### [What is asked]
Add 51 to both numbers of every coordinate pair in the listing, from the line holding "Events (907, 49)" through the line holding "Informationen (66, 188)", inclusive. Write out every line in that span, keeping all other text as it stands, including the lines that carry no coordinates.

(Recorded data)
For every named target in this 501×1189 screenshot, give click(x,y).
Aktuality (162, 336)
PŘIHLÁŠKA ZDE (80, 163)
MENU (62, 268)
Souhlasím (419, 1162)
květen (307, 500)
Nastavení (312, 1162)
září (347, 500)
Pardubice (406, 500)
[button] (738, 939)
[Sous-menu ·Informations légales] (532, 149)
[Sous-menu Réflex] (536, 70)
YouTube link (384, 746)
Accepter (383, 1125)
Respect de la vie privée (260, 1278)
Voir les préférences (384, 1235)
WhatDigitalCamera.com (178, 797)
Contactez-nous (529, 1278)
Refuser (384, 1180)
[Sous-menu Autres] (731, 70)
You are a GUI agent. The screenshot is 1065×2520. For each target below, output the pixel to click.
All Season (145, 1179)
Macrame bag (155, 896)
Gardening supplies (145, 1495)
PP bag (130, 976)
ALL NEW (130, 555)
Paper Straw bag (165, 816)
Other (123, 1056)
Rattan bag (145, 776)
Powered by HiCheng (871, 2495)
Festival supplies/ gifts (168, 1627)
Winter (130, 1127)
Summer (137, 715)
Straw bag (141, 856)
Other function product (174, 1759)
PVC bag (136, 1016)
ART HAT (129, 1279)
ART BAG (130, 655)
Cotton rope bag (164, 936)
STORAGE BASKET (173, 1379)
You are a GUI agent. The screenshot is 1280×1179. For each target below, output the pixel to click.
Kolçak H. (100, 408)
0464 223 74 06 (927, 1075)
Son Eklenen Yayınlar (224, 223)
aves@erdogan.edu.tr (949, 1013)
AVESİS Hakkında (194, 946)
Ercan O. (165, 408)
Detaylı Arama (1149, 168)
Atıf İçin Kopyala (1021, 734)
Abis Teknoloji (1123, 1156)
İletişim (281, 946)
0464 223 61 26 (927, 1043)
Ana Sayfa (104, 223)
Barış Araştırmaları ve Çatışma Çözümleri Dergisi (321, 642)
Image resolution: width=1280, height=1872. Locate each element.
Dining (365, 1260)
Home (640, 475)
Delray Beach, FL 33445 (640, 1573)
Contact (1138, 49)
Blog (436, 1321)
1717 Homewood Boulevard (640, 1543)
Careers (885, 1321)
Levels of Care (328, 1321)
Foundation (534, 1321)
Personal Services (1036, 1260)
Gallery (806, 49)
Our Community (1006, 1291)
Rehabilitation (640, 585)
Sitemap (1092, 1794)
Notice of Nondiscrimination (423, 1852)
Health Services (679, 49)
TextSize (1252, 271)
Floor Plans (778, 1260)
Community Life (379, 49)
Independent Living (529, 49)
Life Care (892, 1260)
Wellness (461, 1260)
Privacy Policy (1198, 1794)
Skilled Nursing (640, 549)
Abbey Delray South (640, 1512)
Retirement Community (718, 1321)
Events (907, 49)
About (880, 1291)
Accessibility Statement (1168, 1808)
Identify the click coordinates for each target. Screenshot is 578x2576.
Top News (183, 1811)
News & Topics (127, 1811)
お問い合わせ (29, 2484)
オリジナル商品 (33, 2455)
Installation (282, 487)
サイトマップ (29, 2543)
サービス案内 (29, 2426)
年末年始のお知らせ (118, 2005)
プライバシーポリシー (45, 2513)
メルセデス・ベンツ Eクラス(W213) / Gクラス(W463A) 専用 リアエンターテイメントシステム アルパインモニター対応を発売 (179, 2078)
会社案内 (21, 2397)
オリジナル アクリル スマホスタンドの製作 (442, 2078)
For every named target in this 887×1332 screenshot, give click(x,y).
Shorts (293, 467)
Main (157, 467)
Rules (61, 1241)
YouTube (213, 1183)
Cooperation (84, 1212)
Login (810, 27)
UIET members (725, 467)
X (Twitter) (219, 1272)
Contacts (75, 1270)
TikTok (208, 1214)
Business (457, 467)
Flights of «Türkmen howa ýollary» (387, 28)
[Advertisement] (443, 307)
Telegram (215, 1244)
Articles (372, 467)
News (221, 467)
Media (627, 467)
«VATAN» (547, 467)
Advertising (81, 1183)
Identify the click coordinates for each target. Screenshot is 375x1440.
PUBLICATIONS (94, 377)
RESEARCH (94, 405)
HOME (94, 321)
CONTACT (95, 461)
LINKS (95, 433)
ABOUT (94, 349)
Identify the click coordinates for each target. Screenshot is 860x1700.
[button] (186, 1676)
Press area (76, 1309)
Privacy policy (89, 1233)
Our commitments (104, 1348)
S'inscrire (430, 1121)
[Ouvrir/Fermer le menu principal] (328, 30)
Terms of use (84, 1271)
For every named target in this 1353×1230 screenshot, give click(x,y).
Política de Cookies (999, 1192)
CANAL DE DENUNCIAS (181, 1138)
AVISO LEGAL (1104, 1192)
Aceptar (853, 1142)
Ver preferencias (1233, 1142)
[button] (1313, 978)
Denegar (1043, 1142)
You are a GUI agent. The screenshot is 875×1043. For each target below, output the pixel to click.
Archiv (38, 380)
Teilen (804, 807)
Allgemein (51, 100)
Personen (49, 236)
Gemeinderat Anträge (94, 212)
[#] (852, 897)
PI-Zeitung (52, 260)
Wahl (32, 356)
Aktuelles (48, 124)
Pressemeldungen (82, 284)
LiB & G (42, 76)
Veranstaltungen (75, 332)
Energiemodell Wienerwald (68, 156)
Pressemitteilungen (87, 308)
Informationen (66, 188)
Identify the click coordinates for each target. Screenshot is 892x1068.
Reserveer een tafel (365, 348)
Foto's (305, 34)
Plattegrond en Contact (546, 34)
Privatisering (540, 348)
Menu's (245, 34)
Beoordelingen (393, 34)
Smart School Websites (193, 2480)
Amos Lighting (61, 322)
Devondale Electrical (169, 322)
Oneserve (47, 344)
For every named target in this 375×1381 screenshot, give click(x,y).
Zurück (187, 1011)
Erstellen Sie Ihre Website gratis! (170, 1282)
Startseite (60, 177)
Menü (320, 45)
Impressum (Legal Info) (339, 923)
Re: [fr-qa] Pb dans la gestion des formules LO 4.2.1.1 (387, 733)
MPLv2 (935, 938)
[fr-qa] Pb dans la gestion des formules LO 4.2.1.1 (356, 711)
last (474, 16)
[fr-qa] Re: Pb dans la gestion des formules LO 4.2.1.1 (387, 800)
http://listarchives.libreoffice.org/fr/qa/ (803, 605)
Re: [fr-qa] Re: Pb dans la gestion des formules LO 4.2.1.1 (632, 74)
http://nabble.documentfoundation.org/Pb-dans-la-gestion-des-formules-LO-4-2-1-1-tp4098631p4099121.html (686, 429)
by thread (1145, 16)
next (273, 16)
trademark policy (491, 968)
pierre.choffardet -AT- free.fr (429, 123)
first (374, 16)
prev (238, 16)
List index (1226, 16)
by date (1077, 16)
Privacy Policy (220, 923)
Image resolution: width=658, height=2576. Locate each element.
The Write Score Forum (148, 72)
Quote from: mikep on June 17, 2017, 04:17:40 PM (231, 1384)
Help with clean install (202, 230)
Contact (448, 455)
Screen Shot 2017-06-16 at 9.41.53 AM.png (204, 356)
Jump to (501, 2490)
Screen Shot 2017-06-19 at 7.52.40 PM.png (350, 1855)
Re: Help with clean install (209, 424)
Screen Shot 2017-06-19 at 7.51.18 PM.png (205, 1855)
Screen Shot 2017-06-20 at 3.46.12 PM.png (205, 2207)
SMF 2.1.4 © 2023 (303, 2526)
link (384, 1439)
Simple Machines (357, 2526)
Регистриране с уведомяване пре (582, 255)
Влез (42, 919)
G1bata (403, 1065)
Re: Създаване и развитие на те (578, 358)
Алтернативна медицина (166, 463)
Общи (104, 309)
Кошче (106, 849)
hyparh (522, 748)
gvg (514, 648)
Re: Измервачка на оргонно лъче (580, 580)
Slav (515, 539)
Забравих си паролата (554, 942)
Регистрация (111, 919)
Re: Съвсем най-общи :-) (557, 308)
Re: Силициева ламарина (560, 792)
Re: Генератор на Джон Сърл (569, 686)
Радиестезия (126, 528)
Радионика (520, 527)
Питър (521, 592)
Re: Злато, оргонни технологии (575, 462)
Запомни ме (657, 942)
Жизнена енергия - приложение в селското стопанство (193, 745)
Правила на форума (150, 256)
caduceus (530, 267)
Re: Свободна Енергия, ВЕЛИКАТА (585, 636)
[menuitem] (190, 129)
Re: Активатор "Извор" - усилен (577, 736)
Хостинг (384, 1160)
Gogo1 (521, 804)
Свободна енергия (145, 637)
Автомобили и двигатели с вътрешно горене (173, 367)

### [The reply]
Events (958, 100)
About (931, 1342)
Accessibility Statement (1219, 1859)
Identify the click coordinates for each target. Screenshot is 578x2576.
Top News (234, 1862)
News & Topics (178, 1862)
お問い合わせ (80, 2535)
オリジナル商品 (84, 2506)
Installation (333, 538)
サイトマップ (80, 2594)
サービス案内 (80, 2477)
年末年始のお知らせ (169, 2056)
プライバシーポリシー (96, 2564)
メルセデス・ベンツ Eクラス(W213) / Gクラス(W463A) 専用 リアエンターテイメントシステム アルパインモニター対応を発売 (230, 2129)
会社案内 (72, 2448)
オリジナル アクリル スマホスタンドの製作 (493, 2129)
For every named target in this 887×1332 screenshot, give click(x,y).
Shorts (344, 518)
Main (208, 518)
Rules (112, 1292)
YouTube (264, 1234)
Cooperation (135, 1263)
Login (861, 78)
UIET members (776, 518)
X (Twitter) (270, 1323)
Contacts (126, 1321)
TikTok (259, 1265)
Business (508, 518)
Flights of «Türkmen howa ýollary» (438, 79)
[Advertisement] (494, 358)
Telegram (266, 1295)
Articles (423, 518)
News (272, 518)
Media (678, 518)
«VATAN» (598, 518)
Advertising (132, 1234)
Identify the click coordinates for each target. Screenshot is 375x1440.
PUBLICATIONS (145, 428)
RESEARCH (145, 456)
HOME (145, 372)
CONTACT (146, 512)
LINKS (146, 484)
ABOUT (145, 400)
Identify the click coordinates for each target. Screenshot is 860x1700.
[button] (237, 1727)
Press area (127, 1360)
Privacy policy (140, 1284)
Our commitments (155, 1399)
S'inscrire (481, 1172)
[Ouvrir/Fermer le menu principal] (379, 81)
Terms of use (135, 1322)
For every named target in this 1353×1230 screenshot, give click(x,y).
Política de Cookies (1050, 1243)
CANAL DE DENUNCIAS (232, 1189)
AVISO LEGAL (1155, 1243)
Aceptar (904, 1193)
Ver preferencias (1284, 1193)
[button] (1364, 1029)
Denegar (1094, 1193)
You are a GUI agent. The screenshot is 875×1043. For each target below, output the pixel to click.
Archiv (89, 431)
Teilen (855, 858)
Allgemein (102, 151)
Personen (100, 287)
Gemeinderat Anträge (145, 263)
[#] (903, 948)
PI-Zeitung (103, 311)
Wahl (83, 407)
Aktuelles (99, 175)
Pressemeldungen (133, 335)
LiB & G (93, 127)
Veranstaltungen (126, 383)
Energiemodell Wienerwald (119, 207)
Pressemitteilungen (138, 359)
Informationen (117, 239)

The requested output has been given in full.